Aeroporto, Filippeschi: “Da Cerrai un altro schiaffo dopo quello di Reggio”

PISA – “Le dichiarazioni del presidente del AdF Marco Cerrai, non mi sembrano certo un inno all’integrazione dei due aeroporti toscani in un sistema, dice il Sindaco di Pisa Marco Filippeschi. Carrai difende il master plan che è stato presentato, con la pista di 2400 metri e per 6 milioni di passeggeri all’anno.

Non fa propri i numeri addomesticati dell’ingegner Naldi e ha ragione, perché nel documento dell’Opa su AdF è recepito proprio il master plan con i suoi 6 milioni. Poi assegna all’Enac un ruolo decisivo, forzando ciò che prevedono le leggi. Sulla Regione neanche una parola. Mi pare un silenzio significativo. E’ un altro schiaffo, dopo quello dato ieri da Vito Riggio”. Così il sindaco di pisa Marco Filippeschi commenta l’intervista rilasciata oggi dal Presidente di AdF S.p.A., la società che gestisce l’aeroporto “Amerigo Vespucci” di Firenze.
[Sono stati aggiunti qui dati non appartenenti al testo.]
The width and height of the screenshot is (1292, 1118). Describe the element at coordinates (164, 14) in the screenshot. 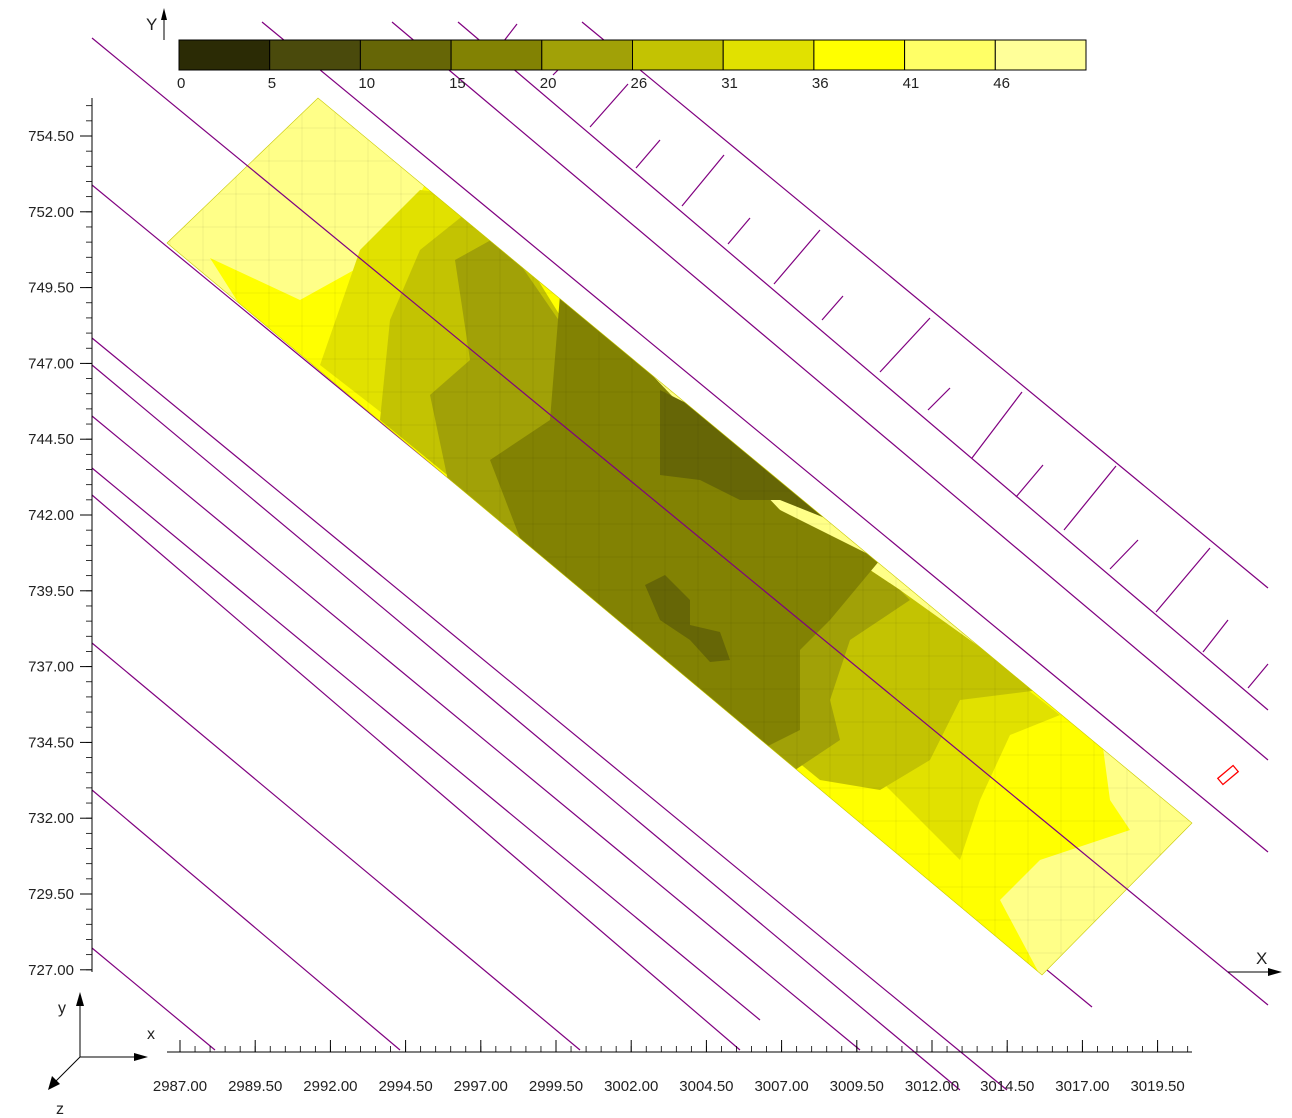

“Urge che la Regione torni sulla retta via, rilanci la sua funzione di programmazione e per l’equilibrio fra i territori. E’ evidente come questo compito non possa essere assegnato ad un privato – sottolinea Filippeschi – perché Corporacion America fa i suoi interessi e si è già sbilanciata in una prospettiva fiorentino centrica. C’è ancora molto bisogno di un indirizzo pubblico”.

“Privatizzare la SAT senza nessuna garanzia strategica mette a rischio il “Galilei” – aggiunge il sindaco di Pisa – mette in crisi gli investimenti in cantiere e programmati e apre un varco enorme alla competizione. Perciò, in queste condizioni, l’adesione all’Opa è una svendita del patrimonio pubblico e una rinuncia alla buona politica. Oggi AdF brinda, con i suoi risultati e la sua prospettiva, mentre in SAT già oggi si raccolgono i cocci”.